#### Given data
########

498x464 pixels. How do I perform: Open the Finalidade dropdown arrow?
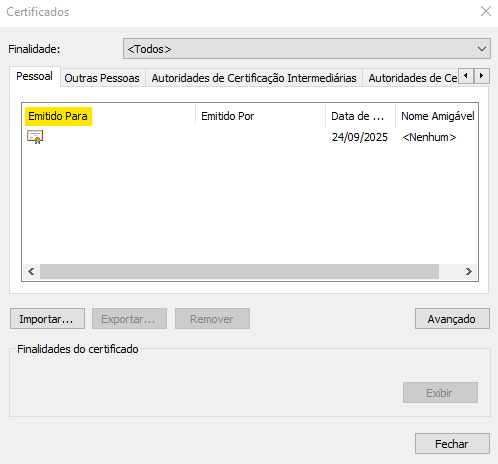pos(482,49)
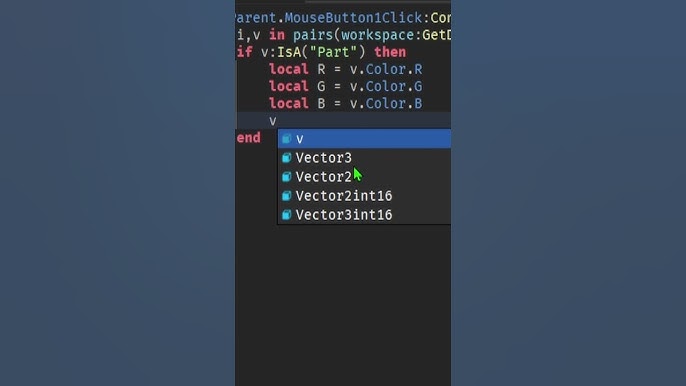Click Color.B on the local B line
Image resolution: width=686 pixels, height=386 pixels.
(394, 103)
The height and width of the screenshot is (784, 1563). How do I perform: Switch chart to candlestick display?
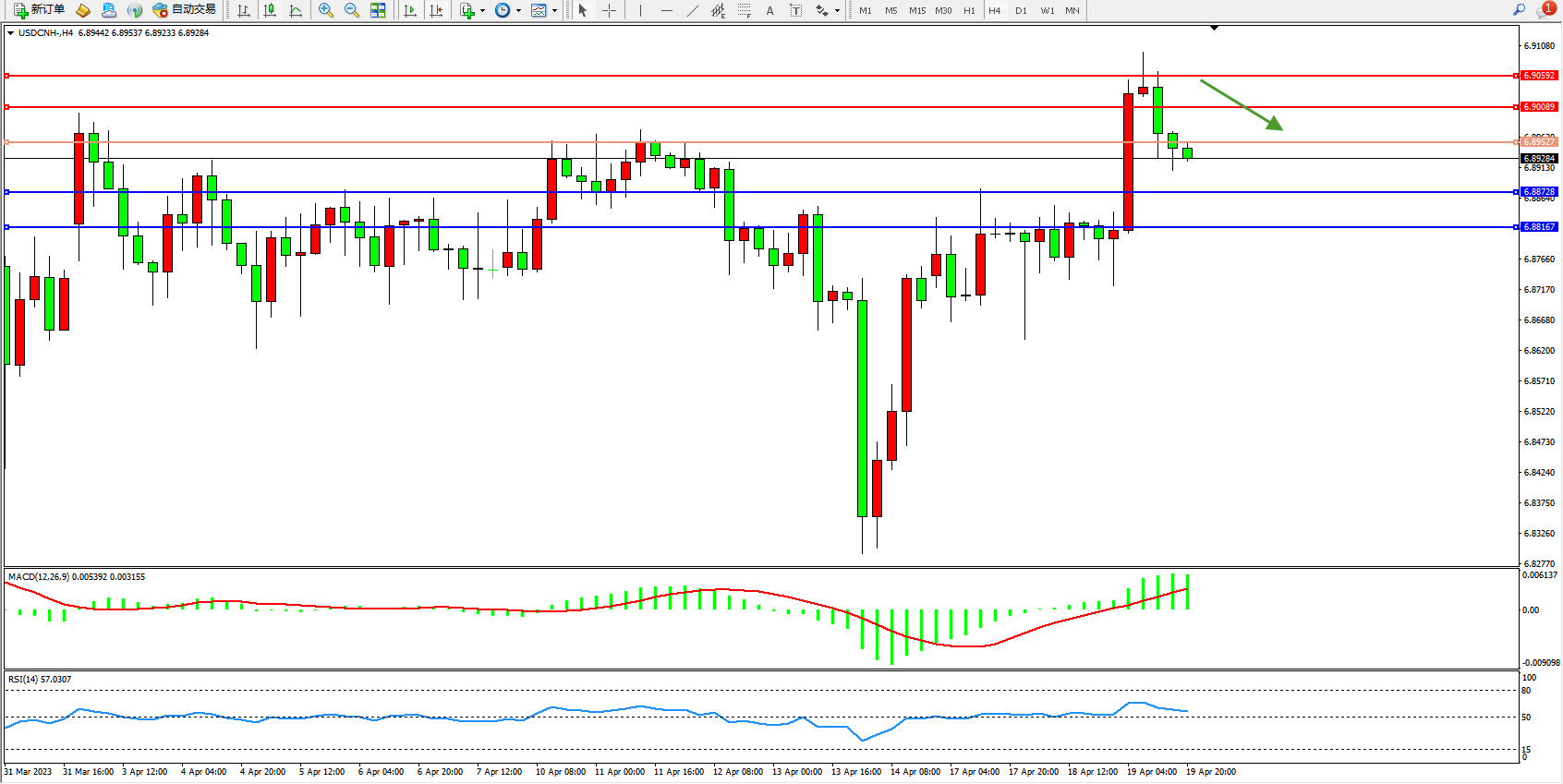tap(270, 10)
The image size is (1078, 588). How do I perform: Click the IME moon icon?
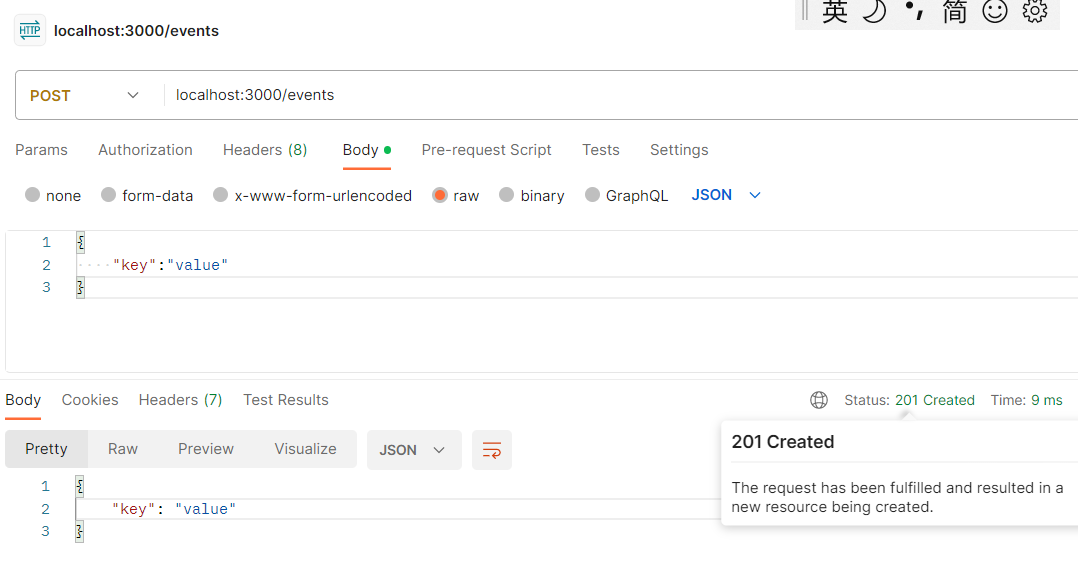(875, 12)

########

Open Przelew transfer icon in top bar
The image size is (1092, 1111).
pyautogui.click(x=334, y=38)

########

#### What is asked
Reproduce the rows from the line with "498x464 pixels. How" to the line with "tap(270, 10)", both included, omitting the pictures.

#### Response
498x464 pixels. How do I perform: Open the Finalidade dropdown arrow?
pos(482,49)
Click Color.B on the local B line
Image resolution: width=686 pixels, height=386 pixels.
(394, 103)
The height and width of the screenshot is (784, 1563). How do I perform: Switch chart to candlestick display?
tap(270, 10)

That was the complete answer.